---- DATASET EXCERPTS
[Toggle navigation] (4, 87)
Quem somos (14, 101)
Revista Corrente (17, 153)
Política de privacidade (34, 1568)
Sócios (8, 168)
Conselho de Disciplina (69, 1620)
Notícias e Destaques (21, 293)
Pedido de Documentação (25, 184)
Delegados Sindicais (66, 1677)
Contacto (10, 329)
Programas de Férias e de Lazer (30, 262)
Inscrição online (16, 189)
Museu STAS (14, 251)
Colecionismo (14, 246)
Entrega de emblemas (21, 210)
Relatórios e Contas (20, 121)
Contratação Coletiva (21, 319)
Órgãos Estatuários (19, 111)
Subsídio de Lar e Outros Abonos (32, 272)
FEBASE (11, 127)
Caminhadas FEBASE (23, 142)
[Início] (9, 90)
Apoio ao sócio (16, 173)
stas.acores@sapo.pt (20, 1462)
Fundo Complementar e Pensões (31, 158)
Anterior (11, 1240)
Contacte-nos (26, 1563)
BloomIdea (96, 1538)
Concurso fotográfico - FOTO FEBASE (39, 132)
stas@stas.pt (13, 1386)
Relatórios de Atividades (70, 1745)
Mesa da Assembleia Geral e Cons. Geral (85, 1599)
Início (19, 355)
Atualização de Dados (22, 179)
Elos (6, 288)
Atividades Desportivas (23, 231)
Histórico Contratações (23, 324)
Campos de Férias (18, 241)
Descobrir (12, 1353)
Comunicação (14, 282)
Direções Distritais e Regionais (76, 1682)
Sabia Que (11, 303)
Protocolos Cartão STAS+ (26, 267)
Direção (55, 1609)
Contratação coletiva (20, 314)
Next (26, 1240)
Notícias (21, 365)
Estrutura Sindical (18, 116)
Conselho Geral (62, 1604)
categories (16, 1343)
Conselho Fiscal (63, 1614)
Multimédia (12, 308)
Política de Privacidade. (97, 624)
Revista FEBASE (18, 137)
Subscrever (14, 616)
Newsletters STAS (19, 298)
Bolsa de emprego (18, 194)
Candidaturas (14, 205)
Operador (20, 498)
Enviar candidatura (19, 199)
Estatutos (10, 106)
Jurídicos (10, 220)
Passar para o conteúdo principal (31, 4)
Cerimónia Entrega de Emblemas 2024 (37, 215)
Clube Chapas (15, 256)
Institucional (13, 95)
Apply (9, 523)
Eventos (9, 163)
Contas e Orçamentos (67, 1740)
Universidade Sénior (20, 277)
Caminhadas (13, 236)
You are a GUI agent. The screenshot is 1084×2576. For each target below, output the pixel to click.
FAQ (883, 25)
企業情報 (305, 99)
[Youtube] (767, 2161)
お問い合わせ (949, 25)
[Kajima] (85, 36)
--------
---- DATASET EXCERPTS
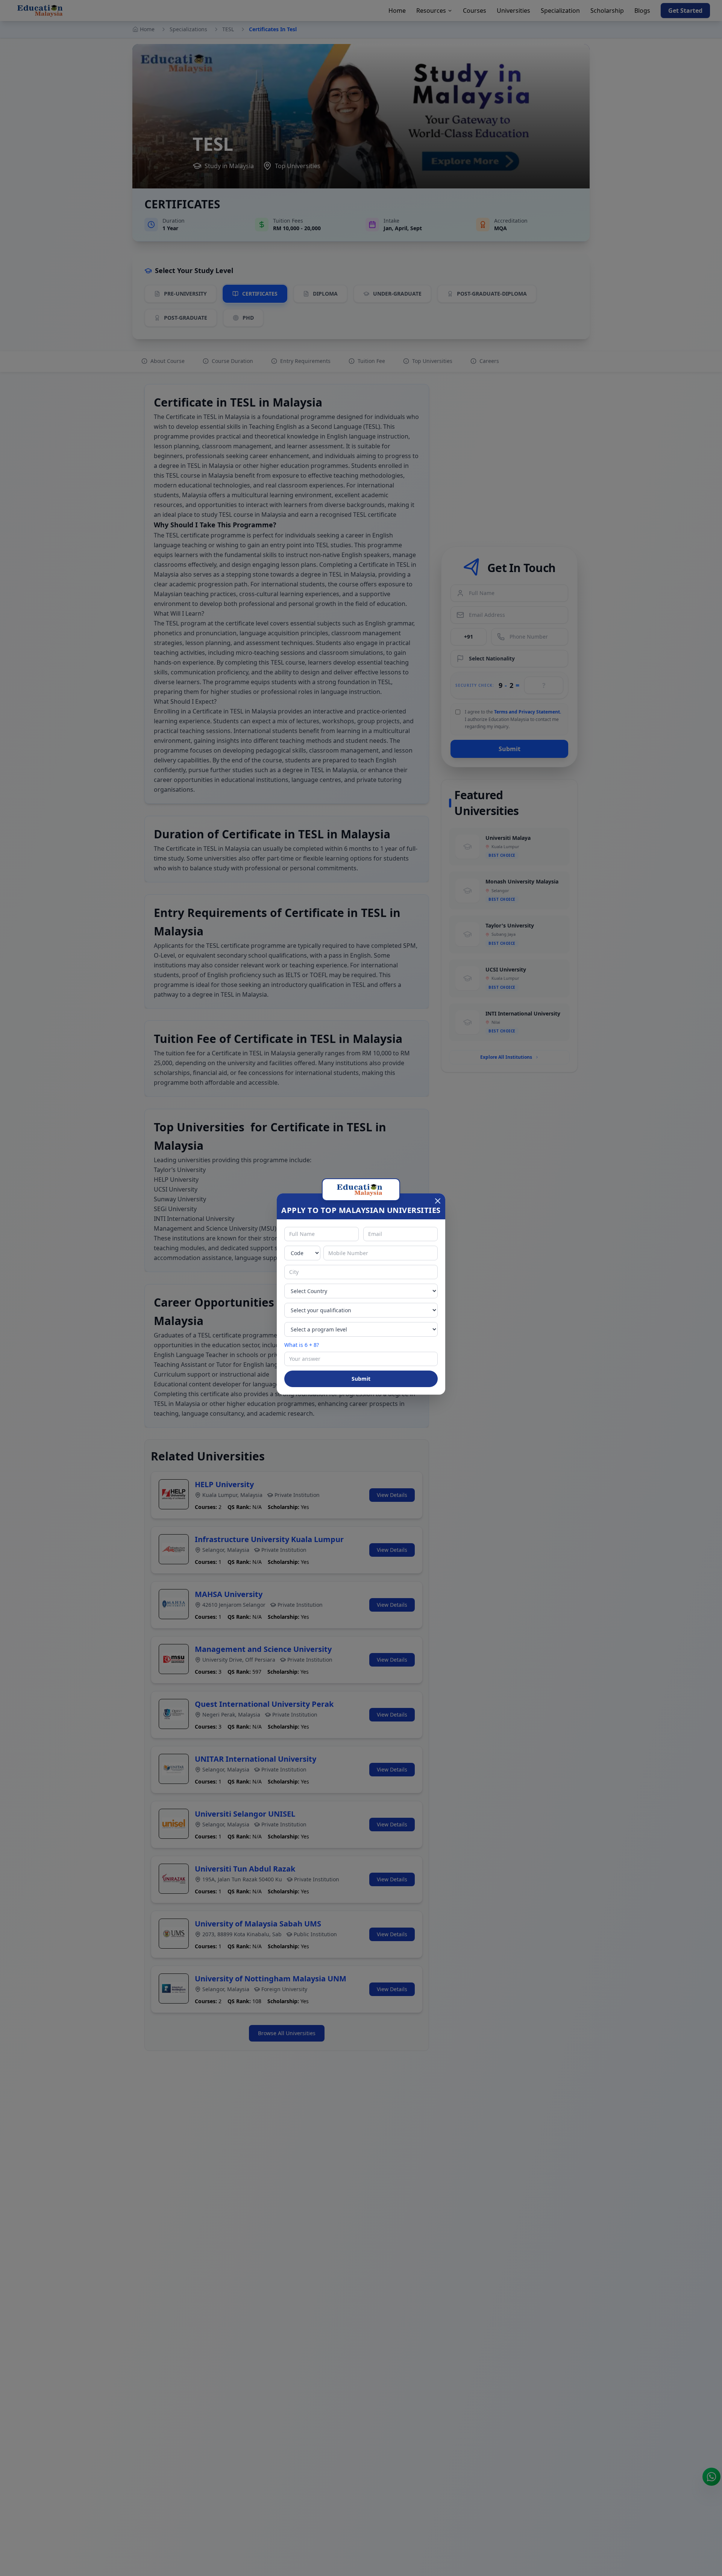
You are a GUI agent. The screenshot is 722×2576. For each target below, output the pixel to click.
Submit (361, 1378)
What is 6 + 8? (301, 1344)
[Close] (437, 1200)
--------
▸ **TASK REQUIREMENTS**
Gather every line from the listing above in which the word "below" appears.

▸ **EXERCISE OUTPUT**
You are a GUI agent. The screenshot is 1084×2576. For each target below, output the pixel to click.
You are a GUI agent. The screenshot is 722×2576. For each target below, output the pixel to click.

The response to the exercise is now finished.